Congress currently has only two lawmakers who identify as Muslim — and both of them, including Ellison, are men.

Omar, the first Somali-American Muslim to be elected to the Minnesota legislature or any elected office in the United States, is also part of a historic wave of women looking to clinch higher office this year. Women and people of color are still underrepresented in Congress (20 percent women and 19 percent people of color), but 146 women have won Democratic primaries in 2018.

Omar has faced Islamophobic attacks during her campaign from outside conservative media outlets, who have baselessly claimed she was once married to her brother and has ties to terrorists. Alt-right provocateur Laura Loomer — who says she is investigating Muslim candidates — also crashed a joint campaign event with Tlaib and Omar, yelling questions about Hamas and female genital mutilation.

Those attacks are unlikely to have any sway in the general election, though. Covering Minneapolis and some surrounding suburbs, this is Minnesota’s most liberal district. The voters elected Ellison for six terms before he sought the attorney general’s office.

The makeup of the district has allowed progressive politics to flourish.
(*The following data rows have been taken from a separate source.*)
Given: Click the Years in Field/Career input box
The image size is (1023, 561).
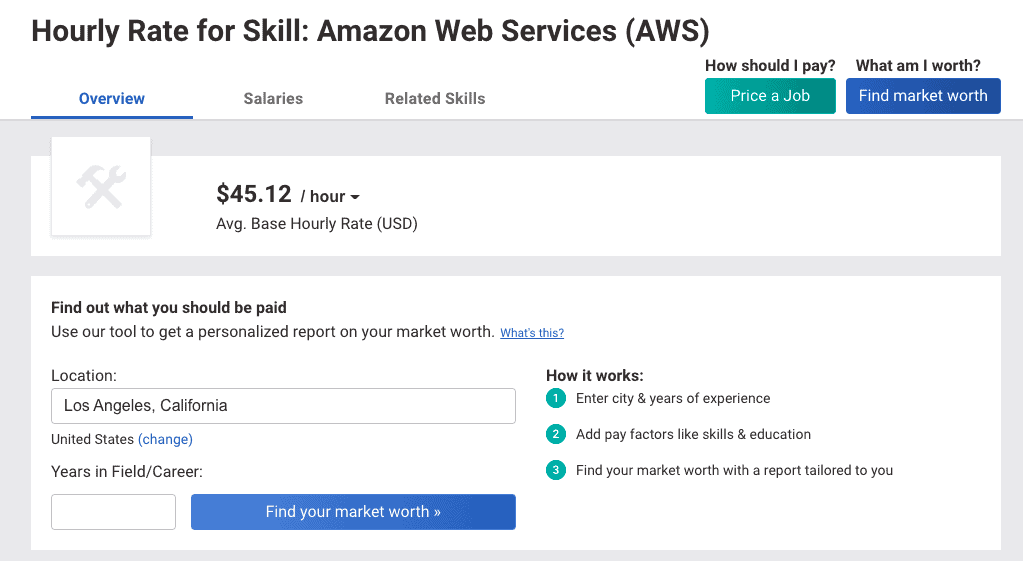Looking at the screenshot, I should (113, 512).
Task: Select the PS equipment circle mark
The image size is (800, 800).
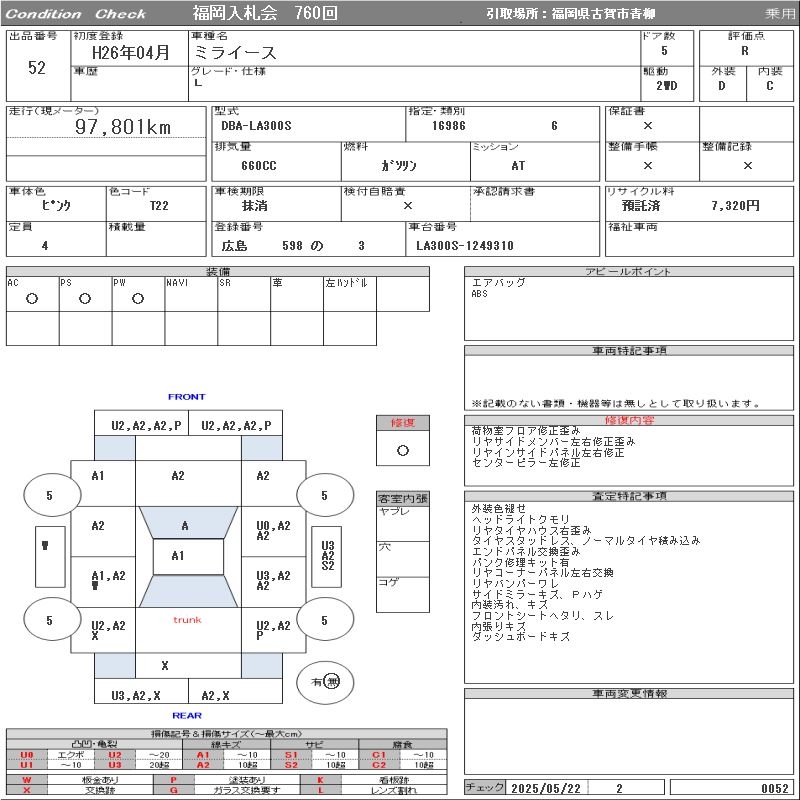Action: click(x=85, y=299)
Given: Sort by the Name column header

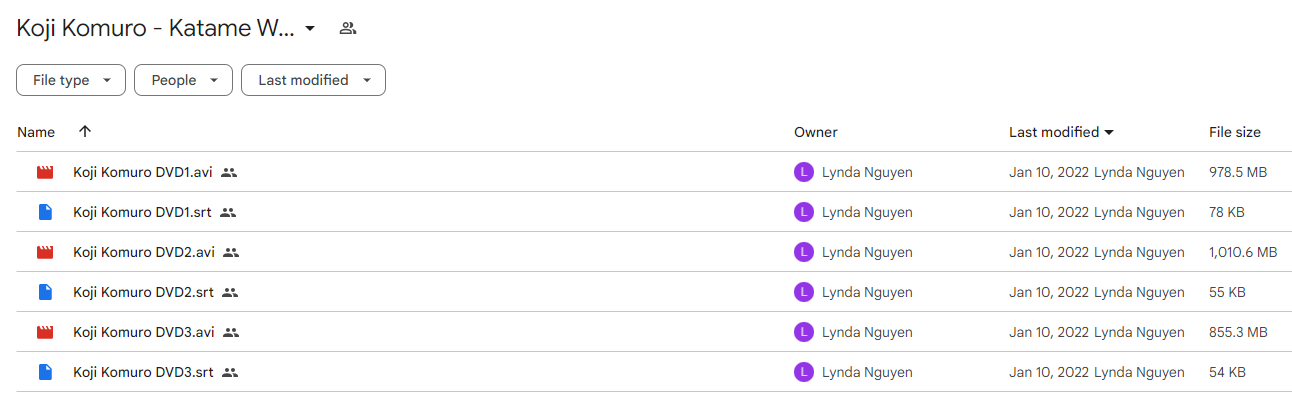Looking at the screenshot, I should tap(36, 132).
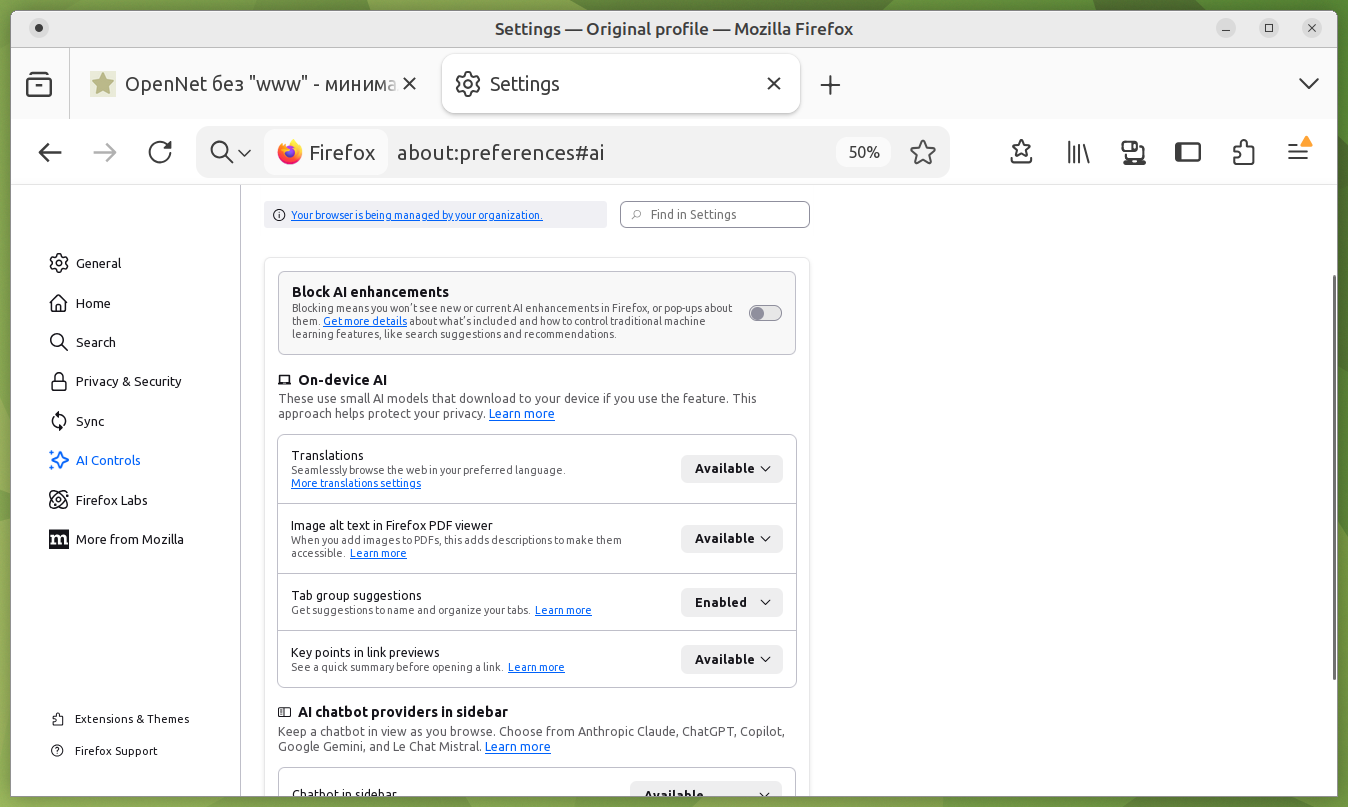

Omar ran a lefty platform of Medicare-for-all, a $15 minimum, and tuition-free college.

Omar said President Trump’s “politics of fear” motivated her to get in the race.

“It is a district that is very much interested in making sure our progressive values are represented, and they know the only way they’ll continue to be represented is if we have people who are not going to just think about getting themselves to Washington, but think about getting other progressives to Washington,” she said.